Sweet & Sour Tempeh with Vegetables (adapted from The Real Food Daily Cookbook
Marinade:
1/2 cup tamari
1 tbsp sesame oil
3 cloves garlic, minced
1" piece fresh ginger, minced
8 oz tempeh (I used Wildwood)
Sweet & Sour Sauce:
leftover marinade
1/2 cup maple syrup
1/2 cup brown rice vinegar
1/8 cup arrowroot
1 tbsp sesame oil
1 tsp crushed red peppers
2 onions, chopped into 1/2" pieces
2 carrots, peeled, sliced longwise, and cut on the diagonal
1 green bell pepper, cut into 1/2" pieces
1 cup cabbage, chopped
2 ears fresh corn kernels
Slice the tempeh horizontally (so its half its original thickness) and then cut each piece in half diagonally (you should end up with 4 triangles). Mix together the marinade ingredients and marinade the tempeh for 1 hour at room temperature.

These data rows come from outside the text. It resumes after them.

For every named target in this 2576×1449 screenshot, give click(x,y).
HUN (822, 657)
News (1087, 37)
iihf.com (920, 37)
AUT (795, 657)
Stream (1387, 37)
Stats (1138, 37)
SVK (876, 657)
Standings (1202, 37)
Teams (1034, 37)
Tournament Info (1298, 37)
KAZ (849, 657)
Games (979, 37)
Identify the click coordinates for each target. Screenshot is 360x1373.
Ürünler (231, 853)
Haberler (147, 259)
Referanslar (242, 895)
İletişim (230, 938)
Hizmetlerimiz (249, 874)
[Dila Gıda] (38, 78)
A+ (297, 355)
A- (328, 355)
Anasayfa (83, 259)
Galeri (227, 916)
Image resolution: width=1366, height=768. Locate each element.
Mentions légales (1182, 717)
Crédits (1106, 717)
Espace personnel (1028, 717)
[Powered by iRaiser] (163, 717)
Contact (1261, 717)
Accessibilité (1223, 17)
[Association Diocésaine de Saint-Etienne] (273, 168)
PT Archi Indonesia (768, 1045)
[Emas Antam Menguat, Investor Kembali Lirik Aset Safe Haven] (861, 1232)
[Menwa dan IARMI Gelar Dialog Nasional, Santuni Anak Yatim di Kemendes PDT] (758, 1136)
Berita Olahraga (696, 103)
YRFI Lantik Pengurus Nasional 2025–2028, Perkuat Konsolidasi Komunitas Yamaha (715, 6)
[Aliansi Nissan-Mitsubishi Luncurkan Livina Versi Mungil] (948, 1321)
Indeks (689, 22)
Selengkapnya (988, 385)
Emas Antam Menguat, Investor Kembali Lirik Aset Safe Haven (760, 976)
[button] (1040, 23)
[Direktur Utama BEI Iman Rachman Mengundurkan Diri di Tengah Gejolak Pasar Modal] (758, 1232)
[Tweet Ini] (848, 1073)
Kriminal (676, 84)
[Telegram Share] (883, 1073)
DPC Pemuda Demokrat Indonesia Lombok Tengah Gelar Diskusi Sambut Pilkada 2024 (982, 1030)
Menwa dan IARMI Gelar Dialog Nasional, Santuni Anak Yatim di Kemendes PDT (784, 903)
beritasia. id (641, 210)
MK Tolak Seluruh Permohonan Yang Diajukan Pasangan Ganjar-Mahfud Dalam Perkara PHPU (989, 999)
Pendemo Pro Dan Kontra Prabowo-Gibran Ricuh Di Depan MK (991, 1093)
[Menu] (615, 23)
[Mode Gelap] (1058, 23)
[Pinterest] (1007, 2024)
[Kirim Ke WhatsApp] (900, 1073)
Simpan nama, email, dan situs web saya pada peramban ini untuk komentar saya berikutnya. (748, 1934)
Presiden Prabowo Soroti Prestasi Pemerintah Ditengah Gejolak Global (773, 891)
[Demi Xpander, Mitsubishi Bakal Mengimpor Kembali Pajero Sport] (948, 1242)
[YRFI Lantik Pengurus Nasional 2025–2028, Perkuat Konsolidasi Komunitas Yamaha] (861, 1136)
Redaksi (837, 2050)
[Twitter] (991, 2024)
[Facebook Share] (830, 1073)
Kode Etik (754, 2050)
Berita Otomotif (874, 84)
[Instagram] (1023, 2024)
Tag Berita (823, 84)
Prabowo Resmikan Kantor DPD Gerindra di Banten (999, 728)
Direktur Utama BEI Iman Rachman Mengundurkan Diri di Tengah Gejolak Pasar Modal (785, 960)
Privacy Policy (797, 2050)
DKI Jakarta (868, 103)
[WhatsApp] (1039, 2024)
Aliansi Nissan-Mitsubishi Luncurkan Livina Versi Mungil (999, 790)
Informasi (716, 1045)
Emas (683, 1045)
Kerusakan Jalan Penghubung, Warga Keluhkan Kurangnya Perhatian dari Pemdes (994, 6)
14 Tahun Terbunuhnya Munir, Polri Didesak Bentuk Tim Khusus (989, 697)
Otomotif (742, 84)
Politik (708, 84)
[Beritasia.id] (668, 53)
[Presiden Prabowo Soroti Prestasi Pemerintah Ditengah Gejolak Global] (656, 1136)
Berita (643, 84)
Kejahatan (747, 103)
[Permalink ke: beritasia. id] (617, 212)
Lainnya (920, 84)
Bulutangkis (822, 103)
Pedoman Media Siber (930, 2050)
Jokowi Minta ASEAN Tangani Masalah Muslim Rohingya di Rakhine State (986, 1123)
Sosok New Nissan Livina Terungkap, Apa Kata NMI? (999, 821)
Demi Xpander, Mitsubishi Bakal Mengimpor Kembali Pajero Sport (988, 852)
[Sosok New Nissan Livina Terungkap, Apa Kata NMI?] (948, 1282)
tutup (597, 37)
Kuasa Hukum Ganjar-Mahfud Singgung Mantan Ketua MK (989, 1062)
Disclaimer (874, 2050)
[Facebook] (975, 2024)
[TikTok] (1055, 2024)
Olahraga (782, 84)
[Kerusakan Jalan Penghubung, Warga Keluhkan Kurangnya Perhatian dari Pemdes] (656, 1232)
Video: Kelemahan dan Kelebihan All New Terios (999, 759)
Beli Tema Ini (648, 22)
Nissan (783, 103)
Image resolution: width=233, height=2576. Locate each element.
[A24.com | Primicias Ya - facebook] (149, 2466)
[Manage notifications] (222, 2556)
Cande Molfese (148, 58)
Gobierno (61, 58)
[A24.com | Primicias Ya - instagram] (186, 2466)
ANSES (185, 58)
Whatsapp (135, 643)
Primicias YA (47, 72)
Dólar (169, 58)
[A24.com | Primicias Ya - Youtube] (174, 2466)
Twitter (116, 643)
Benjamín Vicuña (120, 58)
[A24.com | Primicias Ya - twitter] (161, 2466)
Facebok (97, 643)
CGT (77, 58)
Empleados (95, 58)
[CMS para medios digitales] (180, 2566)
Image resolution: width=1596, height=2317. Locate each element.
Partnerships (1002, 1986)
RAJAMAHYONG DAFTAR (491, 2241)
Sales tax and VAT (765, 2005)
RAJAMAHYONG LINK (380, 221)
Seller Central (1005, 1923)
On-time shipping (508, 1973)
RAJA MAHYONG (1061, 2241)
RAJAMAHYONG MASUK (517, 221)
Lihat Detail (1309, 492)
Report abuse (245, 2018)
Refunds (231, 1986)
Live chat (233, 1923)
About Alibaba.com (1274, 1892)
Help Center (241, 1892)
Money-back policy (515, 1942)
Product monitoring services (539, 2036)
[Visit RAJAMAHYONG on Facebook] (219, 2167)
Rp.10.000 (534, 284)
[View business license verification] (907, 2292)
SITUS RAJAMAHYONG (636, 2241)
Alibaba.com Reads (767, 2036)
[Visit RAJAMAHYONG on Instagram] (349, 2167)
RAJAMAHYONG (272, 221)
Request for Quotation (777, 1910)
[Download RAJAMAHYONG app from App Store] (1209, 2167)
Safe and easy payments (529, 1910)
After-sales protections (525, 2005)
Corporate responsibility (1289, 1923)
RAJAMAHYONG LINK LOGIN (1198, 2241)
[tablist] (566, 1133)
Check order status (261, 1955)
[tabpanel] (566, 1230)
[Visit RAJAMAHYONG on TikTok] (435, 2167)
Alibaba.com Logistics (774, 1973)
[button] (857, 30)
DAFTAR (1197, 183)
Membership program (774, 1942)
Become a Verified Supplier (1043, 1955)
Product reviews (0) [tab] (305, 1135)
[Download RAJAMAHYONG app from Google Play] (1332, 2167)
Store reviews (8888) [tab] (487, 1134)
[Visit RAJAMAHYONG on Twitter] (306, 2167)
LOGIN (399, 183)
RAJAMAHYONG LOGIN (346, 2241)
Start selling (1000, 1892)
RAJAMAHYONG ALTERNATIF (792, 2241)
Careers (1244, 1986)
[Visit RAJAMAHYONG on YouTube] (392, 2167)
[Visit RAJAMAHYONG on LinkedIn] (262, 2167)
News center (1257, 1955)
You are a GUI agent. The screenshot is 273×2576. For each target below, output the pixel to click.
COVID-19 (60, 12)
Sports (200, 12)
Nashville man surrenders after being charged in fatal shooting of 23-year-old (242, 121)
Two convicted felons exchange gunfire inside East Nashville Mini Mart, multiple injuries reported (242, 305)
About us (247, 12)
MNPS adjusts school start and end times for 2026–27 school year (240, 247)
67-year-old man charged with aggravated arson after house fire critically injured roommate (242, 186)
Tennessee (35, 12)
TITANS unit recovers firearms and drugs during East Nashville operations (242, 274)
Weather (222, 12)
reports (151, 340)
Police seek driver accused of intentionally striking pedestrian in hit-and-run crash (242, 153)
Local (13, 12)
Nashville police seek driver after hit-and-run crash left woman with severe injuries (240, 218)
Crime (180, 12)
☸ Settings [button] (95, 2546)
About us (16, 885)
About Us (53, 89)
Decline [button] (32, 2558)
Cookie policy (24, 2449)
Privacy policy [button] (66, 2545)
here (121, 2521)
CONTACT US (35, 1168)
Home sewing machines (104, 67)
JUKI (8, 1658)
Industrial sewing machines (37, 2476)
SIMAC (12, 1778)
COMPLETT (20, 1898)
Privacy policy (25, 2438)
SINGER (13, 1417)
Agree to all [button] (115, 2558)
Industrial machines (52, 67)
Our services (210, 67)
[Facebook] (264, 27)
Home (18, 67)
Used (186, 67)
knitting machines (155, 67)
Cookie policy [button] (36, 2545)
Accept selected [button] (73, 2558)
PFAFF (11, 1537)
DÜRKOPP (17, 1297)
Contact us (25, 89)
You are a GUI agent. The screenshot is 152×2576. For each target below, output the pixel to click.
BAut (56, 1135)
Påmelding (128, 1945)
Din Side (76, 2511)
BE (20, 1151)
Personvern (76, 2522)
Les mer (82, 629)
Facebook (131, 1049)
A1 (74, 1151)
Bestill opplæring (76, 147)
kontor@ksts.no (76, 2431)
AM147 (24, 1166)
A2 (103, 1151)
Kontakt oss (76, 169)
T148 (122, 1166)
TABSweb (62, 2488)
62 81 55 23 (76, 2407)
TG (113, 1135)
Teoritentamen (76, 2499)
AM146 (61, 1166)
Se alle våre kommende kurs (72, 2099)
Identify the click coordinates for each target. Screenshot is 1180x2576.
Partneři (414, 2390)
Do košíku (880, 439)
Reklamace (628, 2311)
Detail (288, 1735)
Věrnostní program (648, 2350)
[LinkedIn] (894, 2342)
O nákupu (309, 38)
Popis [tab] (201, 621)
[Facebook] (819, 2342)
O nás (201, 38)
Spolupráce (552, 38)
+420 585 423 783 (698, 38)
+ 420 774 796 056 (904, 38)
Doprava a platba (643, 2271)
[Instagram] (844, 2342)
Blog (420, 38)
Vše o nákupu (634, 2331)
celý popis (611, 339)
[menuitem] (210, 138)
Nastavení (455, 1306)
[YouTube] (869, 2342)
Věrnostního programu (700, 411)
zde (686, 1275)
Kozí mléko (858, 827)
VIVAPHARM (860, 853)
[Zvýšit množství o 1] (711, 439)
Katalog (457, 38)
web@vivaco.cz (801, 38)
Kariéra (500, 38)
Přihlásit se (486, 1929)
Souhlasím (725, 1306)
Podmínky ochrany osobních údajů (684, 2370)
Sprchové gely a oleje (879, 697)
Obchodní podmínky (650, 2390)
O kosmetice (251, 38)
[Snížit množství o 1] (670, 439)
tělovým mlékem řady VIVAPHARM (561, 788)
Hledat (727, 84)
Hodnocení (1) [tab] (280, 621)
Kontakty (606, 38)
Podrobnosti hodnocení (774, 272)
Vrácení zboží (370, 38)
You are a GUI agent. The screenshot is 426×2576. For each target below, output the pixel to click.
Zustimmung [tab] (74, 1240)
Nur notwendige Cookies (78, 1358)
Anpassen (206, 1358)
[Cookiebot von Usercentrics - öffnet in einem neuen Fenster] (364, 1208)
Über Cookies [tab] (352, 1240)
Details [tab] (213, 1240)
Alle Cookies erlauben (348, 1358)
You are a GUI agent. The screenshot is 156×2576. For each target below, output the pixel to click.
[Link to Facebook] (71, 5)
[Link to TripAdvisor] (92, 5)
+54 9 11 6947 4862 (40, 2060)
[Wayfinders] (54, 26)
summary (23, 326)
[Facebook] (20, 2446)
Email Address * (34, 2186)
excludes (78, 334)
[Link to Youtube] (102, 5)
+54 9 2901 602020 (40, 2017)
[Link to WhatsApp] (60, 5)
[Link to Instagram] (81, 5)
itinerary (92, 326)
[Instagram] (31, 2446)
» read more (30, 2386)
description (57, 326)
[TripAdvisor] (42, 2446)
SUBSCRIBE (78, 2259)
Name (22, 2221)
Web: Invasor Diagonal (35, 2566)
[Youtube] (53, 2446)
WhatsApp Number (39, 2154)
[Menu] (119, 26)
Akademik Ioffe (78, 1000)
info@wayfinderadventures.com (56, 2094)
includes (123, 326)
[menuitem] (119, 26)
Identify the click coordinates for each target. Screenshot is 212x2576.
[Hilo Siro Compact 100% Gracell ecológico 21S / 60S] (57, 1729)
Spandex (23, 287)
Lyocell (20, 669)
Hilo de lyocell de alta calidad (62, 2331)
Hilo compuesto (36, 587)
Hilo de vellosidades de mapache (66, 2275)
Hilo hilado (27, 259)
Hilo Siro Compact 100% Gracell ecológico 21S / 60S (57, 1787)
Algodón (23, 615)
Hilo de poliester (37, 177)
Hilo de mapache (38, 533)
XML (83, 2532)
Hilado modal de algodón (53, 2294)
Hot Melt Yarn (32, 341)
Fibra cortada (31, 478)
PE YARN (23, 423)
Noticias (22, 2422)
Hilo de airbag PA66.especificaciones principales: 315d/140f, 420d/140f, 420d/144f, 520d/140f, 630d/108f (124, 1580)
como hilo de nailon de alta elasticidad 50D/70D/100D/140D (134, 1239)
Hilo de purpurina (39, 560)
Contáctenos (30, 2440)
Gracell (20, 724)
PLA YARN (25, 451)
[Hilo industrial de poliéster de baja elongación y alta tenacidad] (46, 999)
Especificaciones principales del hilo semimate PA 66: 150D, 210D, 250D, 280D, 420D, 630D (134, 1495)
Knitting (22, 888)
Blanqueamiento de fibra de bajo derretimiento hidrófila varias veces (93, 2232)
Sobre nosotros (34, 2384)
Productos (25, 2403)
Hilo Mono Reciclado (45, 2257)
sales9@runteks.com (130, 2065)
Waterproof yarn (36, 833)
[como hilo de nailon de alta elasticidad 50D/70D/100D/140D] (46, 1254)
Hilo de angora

Turn on the broiler and broil the tempeh on each side for about 5 minutes. Take the left-over marinade and whisk together with the maple syrup, brown rice vinegar, and arrowroot. When the tempeh is cooled, cut it into 1" triangles.
In a large skillet, heat the sesame oil and crushed red peppers over med.-high heat. Add the onions and saute for 2 minutes. Add the carrots and sauted another 4 minutes. Add the pepper and sauted 2 minutes. Add the cabbage and corn and saute 2 minutes. Pour in the sauce and cook for 1 minute. Add the tempeh and cook 3-4 minutes, until thick and bubbling.
Serve with rice.
4 Comments:
Can't wait to try this. Did you use green cabbage, or a special kind?
Hi VK - I have to say I really like tempeh and it's very easy to prepare. Its also incredibly filling. This halved recipe was enough for 3-4.
Welcome Judy and thanks for commenting. I used napa cabbage because that's what I had, but I think regular green cabbage would be fine.
ooh I'll have some peanuts in my in my sweet in sour please!
Teddy
this looks delicious. I have a go-to tempeh dish I make for dinner parties, but I'm making this one instead!